Besides this, they appear to believe that the so-called ‘trans panic defence,’ the defence often given by partners of trans people who have responded to the fact of their transness with violence, is evidence against our validity rather than evidence for the unacceptable level of transhatred and misohomy on the part of those reacting like that. Transhatred and misohomy that they are helping to support. The real ones supporting others in their fantasies are them; they, who support the oppressive delusions of the bigoted privileged rather than the people who are at risk and vulnerable. The non-acceptance of trans people means nothing about the validity of our gender/s/non-gender/s, but everything about the existence of hatred. Victim blaming is never okay.

As is par for the course for these people, they also believe that they can determine cisness from looks. Thus, they hold trans people up to an impossible standard of performing their gender that many cis people do not reach, and justify that solely on the basis of birth assignation. Everything will be interpreted by them as evidence of the trans person’s assigned gender being their true one, every. little. thing. Everything that cis people are never scrutinised about. Everything. And then they blame us for failing to live up to their unethical level of scrutiny. We are not actors, to be caught out in a mistake. We are people. We cannot fail to be ourselves, even when we are forced to lie by the pressures of a cruel world, of which they are a part. We seek the surgeries we seek – if we seek them – because we know what we need, because we are ourselves, we are more ourselves than our bodies are, and we are hurt by our body’s fundamental wrongness.

We cannot be spoken for by the cis gatekeepers of the medical process. While they continue to make us jump through hoops for the surgeries we need, they can never know our experience. And their voices can never replace ours, especially when they speak to discredit us.

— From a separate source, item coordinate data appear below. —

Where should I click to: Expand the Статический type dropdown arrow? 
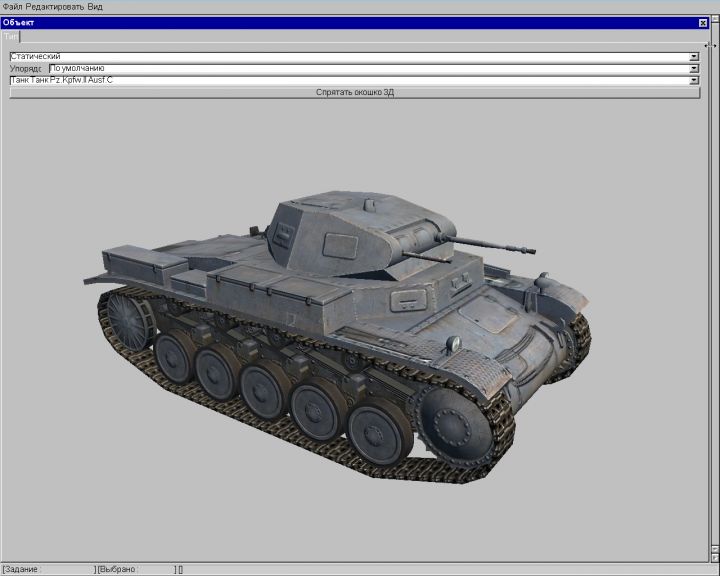click(x=694, y=57)
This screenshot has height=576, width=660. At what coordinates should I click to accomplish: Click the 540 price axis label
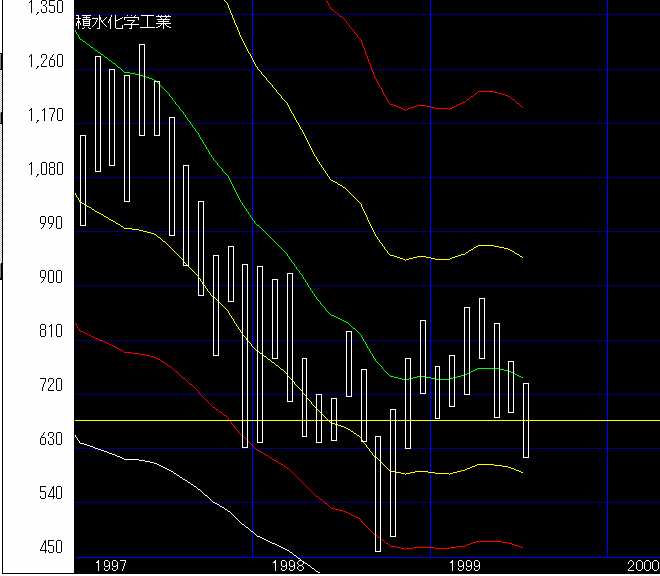(50, 494)
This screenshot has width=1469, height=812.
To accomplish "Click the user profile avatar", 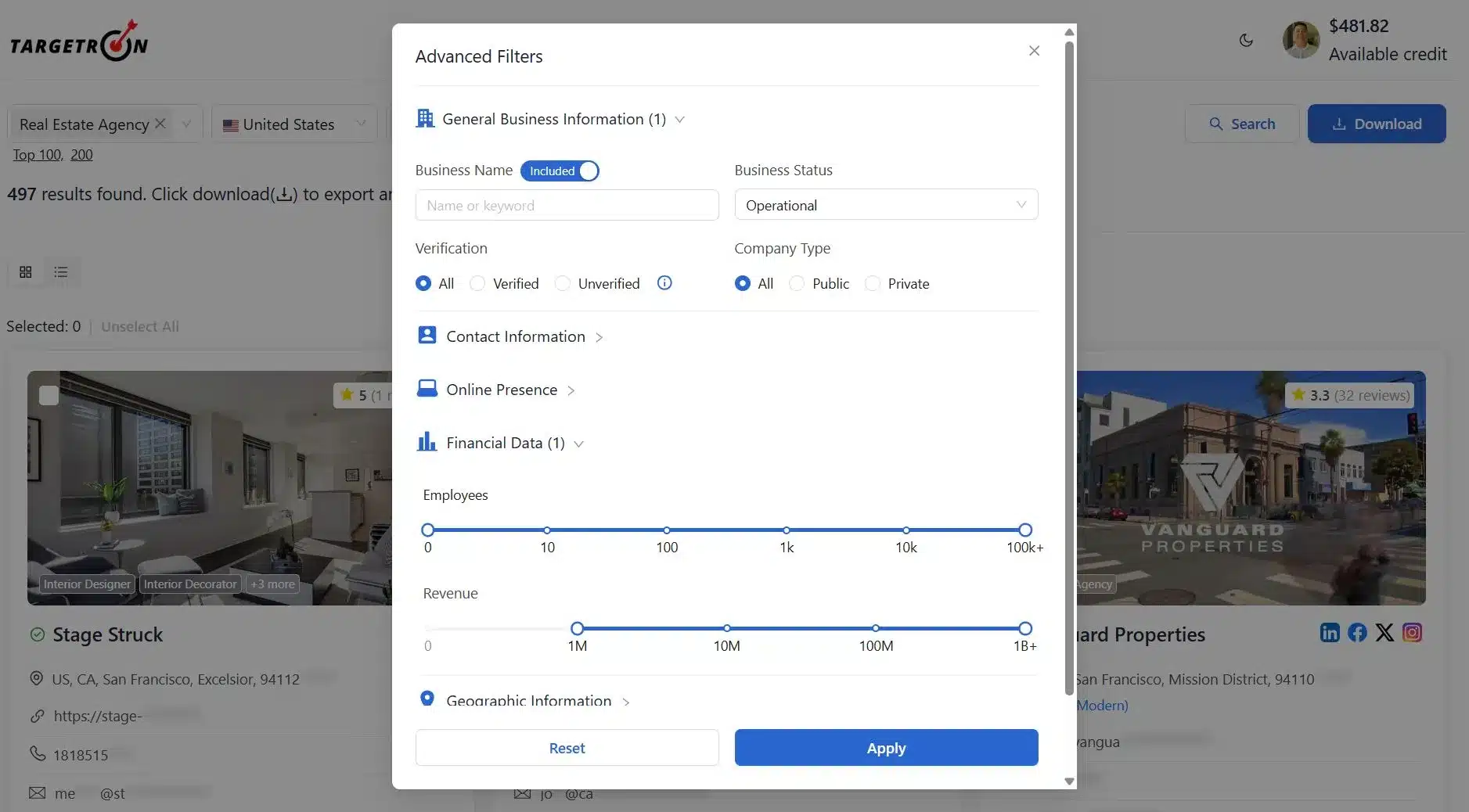I will (x=1301, y=40).
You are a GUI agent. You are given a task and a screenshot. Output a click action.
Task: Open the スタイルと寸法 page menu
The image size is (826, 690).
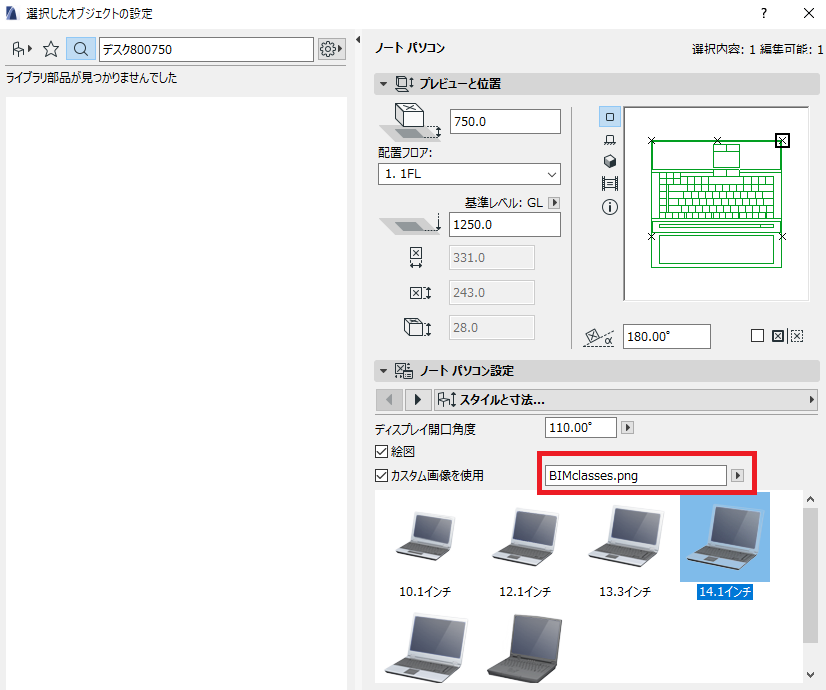point(625,400)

And we are not mentally disordered. We are not unfit to make decisions. We know who we are, and we have made a commitment to telling the truth about that – and can any of those who hate us say the same? No, since they insist on upholding the lie that we are inferior – and supporting the lie that people who do not fit their narrow standard of ability are inferior.

Our youth are not incapable of knowing who we are. I would like to know at what age those who hate us knew that they were cis – and then I would like them to imagine that the world turned against them for it. We are the only people who can know who we are, what we are, and no other person, especially people who have never experienced what we do, can speak for us in that. The only person who knows us well enough to know our gender/s/non-gender/s is ourselves and those we have explicitly told.

Dissonance cannot be trivialised in this way, by calling it an ‘autogynephilic desire’ or the like. This is not a paraphilia. You will never know dissonance until you feel it, and when you feel it you will know why those of us who do seek the surgeries we do. Dissonance is pain. Dissonance is pain, and all society and hateful ‘medicine’ like this can offer is hatred and more pain. We are not making this up.

Neither are we motivated by a desire to deceive. We are motivated by the precise opposite.

We desire to tell the truth.

That’s more than one can say for those who hate us, who spread their lies to discredit us. Who accuse us of victimising ourselves, rather than looking within to see the true source of that which oppresses, hurts and kills us.

Who is causing harm? I think they should remember that ‘first, do no harm’ applies to us as well – and it harms us to hate us and to deny us the accomodations we need. It actively benefits us to align our bodies with our selves. The true breach in ethics lies with those who would knowingly deprive a large group of people medical attention they drastically need on the grounds of irrational hatred. As does the true inappropriacy.

They call our selves disordered. No human being can be ‘disordered’ in this way. Different, yes – needing accomodations that our cissexist, ableist society does not readily provide, yes – but disordered? No.

Our selves are valid, legitimate, good and true. And only we can know them.